Case Study III

Two water taps together fill a tank in 1 $\dfrac{7}{8}$ hours. The tap with larger diameter takes 2 hours less than the tap with smaller one to fill the tank completely. Based on the above information, answer the following questions:

1. If time taken by the tap with smaller diameter to fill the tank alone be x hours, then part of the tank filled by the tap with larger diameter alone in 2 hours is:

1. 2(x + 2)

2. 2(x - 2)

3. $\dfrac{2}{x + 2}$

4. $\dfrac{2}{x - 2}$

2. The quadratic equation representing the given information is:

1. 4x² − 23x + 15 = 0
2. 2x² − 23x + 15 = 0
3. 4x² + 23x − 15 = 0
4. 2x² + 23x − 15 = 0

3. Time taken by the larger tap to fill the tank alone is:

1. 5 hours
2. 3 hours
3. 7 hours
4. none of these

4. The part of the tank which can be filled by the smaller tap in 3 hours is:

1. $\dfrac{1}{3}$

2. $\dfrac{1}{5}$

3. $\dfrac{3}{5}$

4. $\dfrac{3}{7}$

5. The part of the tank which can be filled by the larger tap in $1\dfrac{1}{4}$ hours is:

1. $\dfrac{5}{12}$

2. $\dfrac{3}{5}$

3. $\dfrac{5}{8}$

4. $\dfrac{3}{8}$

1. Let time taken by smaller tap to fill tank = x hours

Part of tank filled by smaller tap in one hour = $\dfrac{1}{x}$

Time taken by larger tap to fill tank = (x - 2) hours

Part of tank filled by larger tap in one hour $\dfrac{1}{x - 2}$

Part of tank filled by larger tap in two hour $\dfrac{2}{x - 2}$

Hence, option (4) is the correct option.

2. Given,

Together smaller and larger tap take $1\dfrac{7}{8} = \dfrac{15}{8}$ hours to fill tank.

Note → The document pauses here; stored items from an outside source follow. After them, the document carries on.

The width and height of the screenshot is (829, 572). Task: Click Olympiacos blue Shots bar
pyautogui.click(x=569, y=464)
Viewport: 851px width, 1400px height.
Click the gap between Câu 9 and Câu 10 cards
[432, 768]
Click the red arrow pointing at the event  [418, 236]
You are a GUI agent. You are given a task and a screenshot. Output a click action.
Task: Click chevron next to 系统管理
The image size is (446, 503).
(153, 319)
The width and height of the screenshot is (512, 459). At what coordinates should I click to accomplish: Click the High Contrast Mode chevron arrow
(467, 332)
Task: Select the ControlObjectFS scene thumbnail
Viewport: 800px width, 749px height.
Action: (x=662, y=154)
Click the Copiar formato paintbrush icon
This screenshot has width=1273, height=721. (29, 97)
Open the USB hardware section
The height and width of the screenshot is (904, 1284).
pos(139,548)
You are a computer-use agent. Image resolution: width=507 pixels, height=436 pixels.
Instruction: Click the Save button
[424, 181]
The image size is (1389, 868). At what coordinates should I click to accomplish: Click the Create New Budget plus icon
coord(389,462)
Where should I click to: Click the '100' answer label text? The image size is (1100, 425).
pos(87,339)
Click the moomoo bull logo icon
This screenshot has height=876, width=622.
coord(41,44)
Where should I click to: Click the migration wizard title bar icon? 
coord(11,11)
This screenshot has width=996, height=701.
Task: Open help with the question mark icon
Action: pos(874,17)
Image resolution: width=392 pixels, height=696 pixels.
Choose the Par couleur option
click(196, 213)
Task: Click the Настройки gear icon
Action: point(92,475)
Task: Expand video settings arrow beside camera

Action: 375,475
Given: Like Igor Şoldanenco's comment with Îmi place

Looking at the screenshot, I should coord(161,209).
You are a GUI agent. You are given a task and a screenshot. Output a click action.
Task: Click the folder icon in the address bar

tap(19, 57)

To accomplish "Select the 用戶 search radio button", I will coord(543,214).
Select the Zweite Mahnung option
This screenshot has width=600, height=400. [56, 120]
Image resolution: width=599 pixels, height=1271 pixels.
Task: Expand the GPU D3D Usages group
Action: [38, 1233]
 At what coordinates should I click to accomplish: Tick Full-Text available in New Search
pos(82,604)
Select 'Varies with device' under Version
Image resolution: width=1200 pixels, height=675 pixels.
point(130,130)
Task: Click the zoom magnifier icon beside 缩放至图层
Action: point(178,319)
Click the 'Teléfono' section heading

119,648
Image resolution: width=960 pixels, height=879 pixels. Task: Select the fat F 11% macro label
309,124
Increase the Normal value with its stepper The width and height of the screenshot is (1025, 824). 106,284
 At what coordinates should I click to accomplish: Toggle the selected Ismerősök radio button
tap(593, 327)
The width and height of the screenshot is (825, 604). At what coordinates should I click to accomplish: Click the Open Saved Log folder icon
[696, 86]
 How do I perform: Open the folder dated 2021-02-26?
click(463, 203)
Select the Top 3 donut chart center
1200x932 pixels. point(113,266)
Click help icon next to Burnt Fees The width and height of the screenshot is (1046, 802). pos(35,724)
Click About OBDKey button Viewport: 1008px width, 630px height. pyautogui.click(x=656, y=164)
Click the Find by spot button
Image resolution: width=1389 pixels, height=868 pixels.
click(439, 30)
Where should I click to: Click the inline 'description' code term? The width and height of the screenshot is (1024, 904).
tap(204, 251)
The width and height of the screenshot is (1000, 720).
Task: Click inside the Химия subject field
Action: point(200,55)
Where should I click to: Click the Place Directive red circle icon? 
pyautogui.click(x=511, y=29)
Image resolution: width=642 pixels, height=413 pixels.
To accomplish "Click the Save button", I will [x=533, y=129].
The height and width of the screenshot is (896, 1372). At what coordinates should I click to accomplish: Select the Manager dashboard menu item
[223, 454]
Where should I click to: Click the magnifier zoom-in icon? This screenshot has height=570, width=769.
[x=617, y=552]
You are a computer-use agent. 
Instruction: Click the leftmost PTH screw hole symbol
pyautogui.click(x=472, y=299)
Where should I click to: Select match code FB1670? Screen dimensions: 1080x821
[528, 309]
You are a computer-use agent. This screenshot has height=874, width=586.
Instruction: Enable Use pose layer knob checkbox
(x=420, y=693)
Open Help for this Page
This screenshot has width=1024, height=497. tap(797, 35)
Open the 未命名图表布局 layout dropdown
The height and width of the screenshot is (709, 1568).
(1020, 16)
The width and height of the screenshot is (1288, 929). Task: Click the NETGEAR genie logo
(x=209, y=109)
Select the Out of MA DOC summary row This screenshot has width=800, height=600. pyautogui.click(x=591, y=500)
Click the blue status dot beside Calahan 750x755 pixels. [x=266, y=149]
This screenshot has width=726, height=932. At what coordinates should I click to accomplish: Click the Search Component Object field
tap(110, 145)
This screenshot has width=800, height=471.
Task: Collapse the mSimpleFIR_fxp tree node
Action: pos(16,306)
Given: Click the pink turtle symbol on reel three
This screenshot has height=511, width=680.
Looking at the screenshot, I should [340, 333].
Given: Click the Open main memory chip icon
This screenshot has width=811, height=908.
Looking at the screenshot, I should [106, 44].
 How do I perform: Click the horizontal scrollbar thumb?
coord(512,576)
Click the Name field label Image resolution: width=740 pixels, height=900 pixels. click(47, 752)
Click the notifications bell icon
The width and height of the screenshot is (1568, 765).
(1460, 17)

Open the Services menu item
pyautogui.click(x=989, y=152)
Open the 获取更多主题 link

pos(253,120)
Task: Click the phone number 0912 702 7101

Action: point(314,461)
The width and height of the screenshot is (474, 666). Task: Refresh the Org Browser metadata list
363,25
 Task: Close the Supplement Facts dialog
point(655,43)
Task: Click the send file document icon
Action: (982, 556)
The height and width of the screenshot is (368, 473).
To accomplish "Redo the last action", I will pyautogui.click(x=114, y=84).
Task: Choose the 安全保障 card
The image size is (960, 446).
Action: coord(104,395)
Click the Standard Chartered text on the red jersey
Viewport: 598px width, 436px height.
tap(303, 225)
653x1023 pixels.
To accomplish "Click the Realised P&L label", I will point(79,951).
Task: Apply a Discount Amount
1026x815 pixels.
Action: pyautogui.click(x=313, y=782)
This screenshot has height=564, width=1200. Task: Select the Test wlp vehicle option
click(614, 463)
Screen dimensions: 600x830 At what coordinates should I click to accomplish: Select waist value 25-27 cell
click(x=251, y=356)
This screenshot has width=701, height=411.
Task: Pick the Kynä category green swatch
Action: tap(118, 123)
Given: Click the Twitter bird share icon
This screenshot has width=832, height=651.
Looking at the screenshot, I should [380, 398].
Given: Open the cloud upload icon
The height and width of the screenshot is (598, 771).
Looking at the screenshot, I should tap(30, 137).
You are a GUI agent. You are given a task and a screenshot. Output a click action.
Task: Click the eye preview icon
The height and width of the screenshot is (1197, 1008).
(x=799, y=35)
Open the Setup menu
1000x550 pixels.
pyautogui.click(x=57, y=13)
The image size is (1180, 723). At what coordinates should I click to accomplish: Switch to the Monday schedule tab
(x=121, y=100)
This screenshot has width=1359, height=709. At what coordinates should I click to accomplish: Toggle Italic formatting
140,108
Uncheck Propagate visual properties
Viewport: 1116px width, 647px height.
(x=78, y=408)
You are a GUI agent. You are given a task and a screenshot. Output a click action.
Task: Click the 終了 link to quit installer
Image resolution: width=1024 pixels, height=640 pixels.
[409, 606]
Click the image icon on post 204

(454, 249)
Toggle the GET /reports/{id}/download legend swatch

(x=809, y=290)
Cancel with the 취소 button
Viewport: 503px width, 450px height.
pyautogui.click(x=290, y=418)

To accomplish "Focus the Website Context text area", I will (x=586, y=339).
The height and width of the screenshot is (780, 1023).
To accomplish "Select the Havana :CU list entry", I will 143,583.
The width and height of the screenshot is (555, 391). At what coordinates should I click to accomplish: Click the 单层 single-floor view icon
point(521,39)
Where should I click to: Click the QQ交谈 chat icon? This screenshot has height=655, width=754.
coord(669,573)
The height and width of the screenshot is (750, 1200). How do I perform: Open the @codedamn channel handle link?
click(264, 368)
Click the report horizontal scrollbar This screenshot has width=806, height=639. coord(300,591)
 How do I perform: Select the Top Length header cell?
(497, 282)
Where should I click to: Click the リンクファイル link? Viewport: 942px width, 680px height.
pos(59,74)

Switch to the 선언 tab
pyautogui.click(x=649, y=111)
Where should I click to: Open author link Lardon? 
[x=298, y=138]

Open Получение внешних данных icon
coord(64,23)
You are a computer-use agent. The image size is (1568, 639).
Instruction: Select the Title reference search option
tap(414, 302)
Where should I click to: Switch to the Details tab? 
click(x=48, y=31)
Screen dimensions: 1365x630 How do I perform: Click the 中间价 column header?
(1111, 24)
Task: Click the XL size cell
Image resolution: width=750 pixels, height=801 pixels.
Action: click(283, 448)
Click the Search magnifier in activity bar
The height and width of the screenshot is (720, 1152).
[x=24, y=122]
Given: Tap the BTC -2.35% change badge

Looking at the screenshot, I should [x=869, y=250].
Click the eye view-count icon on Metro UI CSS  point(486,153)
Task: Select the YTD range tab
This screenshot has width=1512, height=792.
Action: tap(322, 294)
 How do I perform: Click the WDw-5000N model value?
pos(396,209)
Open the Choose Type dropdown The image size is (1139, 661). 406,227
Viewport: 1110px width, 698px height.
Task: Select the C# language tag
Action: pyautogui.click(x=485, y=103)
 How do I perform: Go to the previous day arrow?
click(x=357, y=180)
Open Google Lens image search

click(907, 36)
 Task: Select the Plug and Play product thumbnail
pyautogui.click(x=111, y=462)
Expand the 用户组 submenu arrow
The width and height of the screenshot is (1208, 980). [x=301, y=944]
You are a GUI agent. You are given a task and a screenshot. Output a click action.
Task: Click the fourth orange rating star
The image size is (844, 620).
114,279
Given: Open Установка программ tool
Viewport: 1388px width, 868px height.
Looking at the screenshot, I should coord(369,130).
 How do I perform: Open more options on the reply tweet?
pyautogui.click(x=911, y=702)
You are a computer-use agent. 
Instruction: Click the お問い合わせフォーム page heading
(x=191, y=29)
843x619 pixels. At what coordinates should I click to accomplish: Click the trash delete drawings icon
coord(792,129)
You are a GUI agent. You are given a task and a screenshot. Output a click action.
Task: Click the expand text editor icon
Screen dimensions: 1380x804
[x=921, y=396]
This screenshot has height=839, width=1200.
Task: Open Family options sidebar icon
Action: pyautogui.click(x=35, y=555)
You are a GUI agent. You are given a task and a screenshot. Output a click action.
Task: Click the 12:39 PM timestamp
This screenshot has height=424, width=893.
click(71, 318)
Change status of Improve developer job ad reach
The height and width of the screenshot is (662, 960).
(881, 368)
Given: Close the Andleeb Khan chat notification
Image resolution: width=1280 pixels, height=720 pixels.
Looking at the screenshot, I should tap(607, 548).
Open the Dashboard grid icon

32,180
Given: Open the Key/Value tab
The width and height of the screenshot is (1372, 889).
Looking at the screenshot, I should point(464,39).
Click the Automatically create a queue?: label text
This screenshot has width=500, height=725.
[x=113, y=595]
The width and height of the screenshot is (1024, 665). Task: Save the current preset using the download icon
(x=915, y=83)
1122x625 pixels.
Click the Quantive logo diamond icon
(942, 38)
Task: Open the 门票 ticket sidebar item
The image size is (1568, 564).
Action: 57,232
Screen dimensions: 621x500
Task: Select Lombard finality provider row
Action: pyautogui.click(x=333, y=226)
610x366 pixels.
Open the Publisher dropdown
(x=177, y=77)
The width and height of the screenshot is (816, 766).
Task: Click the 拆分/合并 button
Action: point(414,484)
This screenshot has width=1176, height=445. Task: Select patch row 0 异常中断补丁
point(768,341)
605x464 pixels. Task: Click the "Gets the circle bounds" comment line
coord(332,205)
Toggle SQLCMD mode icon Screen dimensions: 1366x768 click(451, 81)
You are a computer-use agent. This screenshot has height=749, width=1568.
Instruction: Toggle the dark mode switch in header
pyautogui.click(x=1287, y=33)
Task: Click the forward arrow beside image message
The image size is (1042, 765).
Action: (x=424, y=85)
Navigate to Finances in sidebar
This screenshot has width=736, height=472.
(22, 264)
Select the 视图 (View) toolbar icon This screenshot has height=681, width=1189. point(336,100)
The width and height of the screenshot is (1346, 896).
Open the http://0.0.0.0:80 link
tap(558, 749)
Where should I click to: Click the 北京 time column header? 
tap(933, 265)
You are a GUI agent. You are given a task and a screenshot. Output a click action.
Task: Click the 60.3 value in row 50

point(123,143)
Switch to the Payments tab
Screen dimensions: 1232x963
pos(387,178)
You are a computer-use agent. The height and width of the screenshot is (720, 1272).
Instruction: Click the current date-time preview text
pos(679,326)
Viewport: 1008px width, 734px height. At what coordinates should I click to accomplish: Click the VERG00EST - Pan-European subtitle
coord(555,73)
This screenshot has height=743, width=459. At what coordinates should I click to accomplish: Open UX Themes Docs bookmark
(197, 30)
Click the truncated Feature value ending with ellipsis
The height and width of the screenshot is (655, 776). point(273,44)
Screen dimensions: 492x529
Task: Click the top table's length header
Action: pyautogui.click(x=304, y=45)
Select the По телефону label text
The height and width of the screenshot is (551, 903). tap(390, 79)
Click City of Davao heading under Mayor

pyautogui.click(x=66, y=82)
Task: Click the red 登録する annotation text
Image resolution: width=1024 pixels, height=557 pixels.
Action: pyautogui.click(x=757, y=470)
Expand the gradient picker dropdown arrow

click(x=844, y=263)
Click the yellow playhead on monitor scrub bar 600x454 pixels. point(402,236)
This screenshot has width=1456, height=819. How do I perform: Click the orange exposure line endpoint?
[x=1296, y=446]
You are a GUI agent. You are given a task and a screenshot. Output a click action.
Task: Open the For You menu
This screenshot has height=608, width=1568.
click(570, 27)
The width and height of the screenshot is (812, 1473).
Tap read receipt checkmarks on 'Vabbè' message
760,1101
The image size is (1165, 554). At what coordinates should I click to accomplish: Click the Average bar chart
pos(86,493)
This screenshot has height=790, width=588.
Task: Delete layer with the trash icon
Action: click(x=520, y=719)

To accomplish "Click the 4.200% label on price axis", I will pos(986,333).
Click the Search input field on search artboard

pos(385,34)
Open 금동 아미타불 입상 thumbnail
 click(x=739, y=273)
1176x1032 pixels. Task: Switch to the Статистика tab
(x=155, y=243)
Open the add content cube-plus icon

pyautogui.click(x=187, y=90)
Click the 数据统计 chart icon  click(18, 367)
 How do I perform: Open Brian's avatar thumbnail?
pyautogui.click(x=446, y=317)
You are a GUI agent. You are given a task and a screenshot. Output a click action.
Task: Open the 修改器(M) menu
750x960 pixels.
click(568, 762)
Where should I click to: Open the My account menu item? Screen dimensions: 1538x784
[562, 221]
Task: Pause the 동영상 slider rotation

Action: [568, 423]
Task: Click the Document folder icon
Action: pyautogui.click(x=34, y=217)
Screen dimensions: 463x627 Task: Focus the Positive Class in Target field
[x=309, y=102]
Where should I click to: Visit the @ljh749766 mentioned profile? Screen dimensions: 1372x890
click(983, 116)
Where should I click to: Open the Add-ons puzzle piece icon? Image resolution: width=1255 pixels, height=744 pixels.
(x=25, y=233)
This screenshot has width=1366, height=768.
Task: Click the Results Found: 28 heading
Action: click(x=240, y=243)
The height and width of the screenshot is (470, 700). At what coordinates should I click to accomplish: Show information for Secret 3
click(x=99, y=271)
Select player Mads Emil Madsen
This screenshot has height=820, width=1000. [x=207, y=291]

Rate at which the taps fill tank in one hour = $\dfrac{1}{\dfrac{15}{8}} = \dfrac{8}{15}$ tank/hr

From question 1 we have,

Part of tank filled by smaller tap in one hour = $\dfrac{1}{x}$

Part of tank filled by larger tap in one hour = $\dfrac{1}{x - 2}$

$\Rightarrow \dfrac{1}{x} + \dfrac{1}{x - 2} = \dfrac{8}{15} \\[1em] \Rightarrow \dfrac{x - 2 + x}{x^2 - 2x}= \dfrac{8}{15} \\[1em] \Rightarrow 15(2x - 2) = 8(x^2 - 2x) \\[1em] \Rightarrow 30x - 30 = 8x^2 - 16x \\[1em] \Rightarrow 0 = 8x^2 - 16x - 30x + 30 \\[1em] \Rightarrow 8x^2 - 46x + 30 = 0 \\[1em] \Rightarrow 2(4x^2 - 23x + 15) = 0 \\[1em] \Rightarrow 4x^2 - 23x + 15 = 0$

Hence, option (1) is the correct option.

3. Solving equation from question 2,

⇒ 4x² - 23x + 15 = 0

⇒ 4x² - 20x - 3x + 15 = 0

⇒ 4x(x - 5) - 3(x - 5) = 0

⇒ (4x - 3)(x - 5) = 0

⇒ (4x - 3) = 0 or (x - 5) = 0     [Using zero-product rule]

⇒ x = $\dfrac{3}{4}$ or x = 5

Case 1 : x = $\dfrac{3}{4}$

Larger tap take (x - 2) hours = $\dfrac{3}{4} - 2 = \dfrac{3 - 8}{4} = \dfrac{-5}{4}$

= -1.25 hours, which is not possible.

Case 2 : x = 5

The time taken by the smaller tap is x = 5 hours.

The time taken by the larger tap is x − 2 = 5 - 2 = 3 hours.

Hence, option (2) is the correct option.

4. The smaller tap fills the tank in x = 5 hours.

Part of tank filled by smaller tap in one hour = $\dfrac{1}{5}$

Part of tank filled by smaller tap in 3 hours = $\dfrac{3}{5}$

Hence, option (3) is the correct option.

5. The larger tap fills the tank in 3 hours.

Part of tank filled by larger tap in one hour $\dfrac{1}{3}$

Part of tank filled by larger tap in $1\dfrac{1}{4} = \dfrac{5}{4}$ hours

= $\dfrac{\dfrac{5}{4}}{3}$

= $\dfrac{5}{12}$

Hence, option (1) is the correct option.